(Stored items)
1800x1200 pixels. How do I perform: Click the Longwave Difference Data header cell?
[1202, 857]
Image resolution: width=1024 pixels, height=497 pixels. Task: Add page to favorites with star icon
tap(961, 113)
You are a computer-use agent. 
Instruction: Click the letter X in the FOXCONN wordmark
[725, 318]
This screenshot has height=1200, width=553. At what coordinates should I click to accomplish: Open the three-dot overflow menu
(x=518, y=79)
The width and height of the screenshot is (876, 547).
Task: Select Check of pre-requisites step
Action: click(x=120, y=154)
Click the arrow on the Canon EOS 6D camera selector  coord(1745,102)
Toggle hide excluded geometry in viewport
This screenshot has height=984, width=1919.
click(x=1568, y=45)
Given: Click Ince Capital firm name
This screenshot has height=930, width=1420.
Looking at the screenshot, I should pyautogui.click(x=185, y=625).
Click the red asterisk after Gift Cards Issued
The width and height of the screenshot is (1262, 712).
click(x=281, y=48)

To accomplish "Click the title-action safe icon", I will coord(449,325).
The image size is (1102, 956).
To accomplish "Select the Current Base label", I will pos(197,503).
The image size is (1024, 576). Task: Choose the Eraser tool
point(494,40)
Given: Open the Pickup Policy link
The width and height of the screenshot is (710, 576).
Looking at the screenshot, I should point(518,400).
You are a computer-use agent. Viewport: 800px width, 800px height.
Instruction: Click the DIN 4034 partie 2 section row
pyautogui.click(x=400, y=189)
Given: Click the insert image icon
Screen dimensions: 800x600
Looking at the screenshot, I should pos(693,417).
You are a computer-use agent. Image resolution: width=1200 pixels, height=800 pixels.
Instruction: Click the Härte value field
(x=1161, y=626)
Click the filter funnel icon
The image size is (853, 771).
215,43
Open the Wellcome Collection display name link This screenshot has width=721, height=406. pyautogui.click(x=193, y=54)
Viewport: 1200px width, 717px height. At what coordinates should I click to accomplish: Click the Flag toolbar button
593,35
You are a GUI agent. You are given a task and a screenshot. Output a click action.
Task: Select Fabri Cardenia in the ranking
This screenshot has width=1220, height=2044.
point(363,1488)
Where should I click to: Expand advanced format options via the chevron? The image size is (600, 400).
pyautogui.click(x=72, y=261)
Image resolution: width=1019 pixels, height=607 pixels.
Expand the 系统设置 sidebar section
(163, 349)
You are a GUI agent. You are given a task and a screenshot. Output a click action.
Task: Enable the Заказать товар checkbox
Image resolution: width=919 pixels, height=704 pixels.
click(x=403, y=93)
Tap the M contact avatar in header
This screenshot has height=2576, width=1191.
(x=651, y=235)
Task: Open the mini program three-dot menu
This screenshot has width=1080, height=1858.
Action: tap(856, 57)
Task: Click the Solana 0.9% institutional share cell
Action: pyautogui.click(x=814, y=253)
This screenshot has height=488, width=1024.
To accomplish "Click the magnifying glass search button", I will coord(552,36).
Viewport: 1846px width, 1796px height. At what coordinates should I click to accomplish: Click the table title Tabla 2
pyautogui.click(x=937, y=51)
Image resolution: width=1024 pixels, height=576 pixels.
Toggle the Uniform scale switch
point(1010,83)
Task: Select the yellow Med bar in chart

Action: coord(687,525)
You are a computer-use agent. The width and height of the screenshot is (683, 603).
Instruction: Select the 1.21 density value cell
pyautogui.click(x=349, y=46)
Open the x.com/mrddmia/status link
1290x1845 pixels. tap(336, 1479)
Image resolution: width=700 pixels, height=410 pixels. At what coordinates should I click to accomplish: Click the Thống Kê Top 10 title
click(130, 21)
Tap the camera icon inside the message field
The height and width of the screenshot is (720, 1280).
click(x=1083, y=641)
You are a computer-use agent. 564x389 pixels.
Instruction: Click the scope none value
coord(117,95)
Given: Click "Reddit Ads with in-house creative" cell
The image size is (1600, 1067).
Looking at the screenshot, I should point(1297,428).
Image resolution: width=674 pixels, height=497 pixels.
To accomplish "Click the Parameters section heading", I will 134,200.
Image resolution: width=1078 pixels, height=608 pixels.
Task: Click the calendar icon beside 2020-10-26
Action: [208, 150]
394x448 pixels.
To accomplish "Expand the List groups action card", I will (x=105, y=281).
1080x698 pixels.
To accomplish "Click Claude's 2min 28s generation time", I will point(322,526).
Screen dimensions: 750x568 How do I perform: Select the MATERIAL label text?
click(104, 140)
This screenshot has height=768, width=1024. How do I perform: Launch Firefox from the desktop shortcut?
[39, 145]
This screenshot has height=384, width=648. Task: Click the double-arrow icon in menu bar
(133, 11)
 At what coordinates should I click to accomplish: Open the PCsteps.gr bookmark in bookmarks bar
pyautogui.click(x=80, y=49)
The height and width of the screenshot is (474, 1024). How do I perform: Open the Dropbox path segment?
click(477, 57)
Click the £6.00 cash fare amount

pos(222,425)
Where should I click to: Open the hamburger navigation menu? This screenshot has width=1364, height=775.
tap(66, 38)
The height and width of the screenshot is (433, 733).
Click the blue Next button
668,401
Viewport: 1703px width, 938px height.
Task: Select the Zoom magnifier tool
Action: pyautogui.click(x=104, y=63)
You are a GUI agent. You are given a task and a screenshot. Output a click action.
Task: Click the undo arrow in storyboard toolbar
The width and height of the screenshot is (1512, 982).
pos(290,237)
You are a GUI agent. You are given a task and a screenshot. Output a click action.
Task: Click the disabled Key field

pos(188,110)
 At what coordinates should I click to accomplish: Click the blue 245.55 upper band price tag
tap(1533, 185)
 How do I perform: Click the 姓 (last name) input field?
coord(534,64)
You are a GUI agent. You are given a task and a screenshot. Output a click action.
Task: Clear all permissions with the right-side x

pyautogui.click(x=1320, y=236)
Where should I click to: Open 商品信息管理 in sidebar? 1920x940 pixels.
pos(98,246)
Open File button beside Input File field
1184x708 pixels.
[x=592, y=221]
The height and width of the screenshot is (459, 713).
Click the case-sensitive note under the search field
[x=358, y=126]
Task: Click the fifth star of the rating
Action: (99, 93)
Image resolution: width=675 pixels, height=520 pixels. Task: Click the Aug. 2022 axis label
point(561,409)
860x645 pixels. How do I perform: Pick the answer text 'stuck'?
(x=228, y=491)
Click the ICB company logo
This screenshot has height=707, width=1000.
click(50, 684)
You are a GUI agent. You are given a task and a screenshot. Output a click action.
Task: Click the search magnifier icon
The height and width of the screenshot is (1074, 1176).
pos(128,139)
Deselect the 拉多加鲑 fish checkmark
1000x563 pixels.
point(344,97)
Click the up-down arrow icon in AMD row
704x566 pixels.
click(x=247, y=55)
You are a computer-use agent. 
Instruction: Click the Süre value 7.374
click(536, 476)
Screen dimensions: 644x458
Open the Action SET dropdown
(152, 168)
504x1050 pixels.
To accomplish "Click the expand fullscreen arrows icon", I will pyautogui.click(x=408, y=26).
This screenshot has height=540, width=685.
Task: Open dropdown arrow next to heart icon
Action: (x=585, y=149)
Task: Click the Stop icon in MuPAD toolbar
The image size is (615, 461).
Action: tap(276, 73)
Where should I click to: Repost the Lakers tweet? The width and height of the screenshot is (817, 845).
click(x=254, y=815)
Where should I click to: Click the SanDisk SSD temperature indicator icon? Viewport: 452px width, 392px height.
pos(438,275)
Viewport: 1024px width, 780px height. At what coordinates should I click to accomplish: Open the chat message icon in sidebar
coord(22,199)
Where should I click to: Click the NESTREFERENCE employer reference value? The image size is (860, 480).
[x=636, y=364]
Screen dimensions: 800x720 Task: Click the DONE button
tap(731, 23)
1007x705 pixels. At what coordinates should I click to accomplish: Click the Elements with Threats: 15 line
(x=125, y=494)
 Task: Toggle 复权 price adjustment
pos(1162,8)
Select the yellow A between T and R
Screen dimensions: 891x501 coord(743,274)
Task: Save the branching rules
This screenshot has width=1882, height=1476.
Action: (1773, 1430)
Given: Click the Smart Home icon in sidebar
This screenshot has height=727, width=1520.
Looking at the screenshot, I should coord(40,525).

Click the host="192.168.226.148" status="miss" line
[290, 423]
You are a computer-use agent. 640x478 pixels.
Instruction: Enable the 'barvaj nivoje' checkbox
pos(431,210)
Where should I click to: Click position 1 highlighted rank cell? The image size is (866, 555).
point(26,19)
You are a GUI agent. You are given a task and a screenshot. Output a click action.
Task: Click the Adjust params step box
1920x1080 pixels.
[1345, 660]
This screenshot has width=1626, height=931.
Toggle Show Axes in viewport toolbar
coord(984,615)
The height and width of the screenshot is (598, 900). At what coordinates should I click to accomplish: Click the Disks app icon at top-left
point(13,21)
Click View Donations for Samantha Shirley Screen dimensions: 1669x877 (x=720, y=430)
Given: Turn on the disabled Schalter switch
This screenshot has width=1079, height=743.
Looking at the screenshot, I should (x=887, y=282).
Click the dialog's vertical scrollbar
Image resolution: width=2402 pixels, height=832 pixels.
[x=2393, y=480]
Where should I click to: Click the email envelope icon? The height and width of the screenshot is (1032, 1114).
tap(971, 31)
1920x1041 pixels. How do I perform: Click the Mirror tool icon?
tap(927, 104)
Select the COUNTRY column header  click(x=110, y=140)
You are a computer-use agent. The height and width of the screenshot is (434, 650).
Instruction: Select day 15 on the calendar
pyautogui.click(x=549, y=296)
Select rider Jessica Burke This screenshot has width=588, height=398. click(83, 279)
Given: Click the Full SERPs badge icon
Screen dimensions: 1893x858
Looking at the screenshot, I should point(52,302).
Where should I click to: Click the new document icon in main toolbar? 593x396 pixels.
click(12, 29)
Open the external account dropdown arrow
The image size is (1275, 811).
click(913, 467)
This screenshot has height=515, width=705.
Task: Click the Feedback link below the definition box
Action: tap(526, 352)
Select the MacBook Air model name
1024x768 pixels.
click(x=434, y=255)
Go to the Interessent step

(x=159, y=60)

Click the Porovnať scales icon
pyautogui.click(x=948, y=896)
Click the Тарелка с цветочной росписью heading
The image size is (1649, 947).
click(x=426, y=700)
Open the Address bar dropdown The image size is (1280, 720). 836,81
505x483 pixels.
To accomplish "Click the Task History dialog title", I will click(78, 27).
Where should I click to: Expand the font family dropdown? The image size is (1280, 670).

__PROBLEM REQUIREMENTS__. How many lines in the records include "dialog"? Answer with the number alone.

__EXPECTED OUTPUT__. 2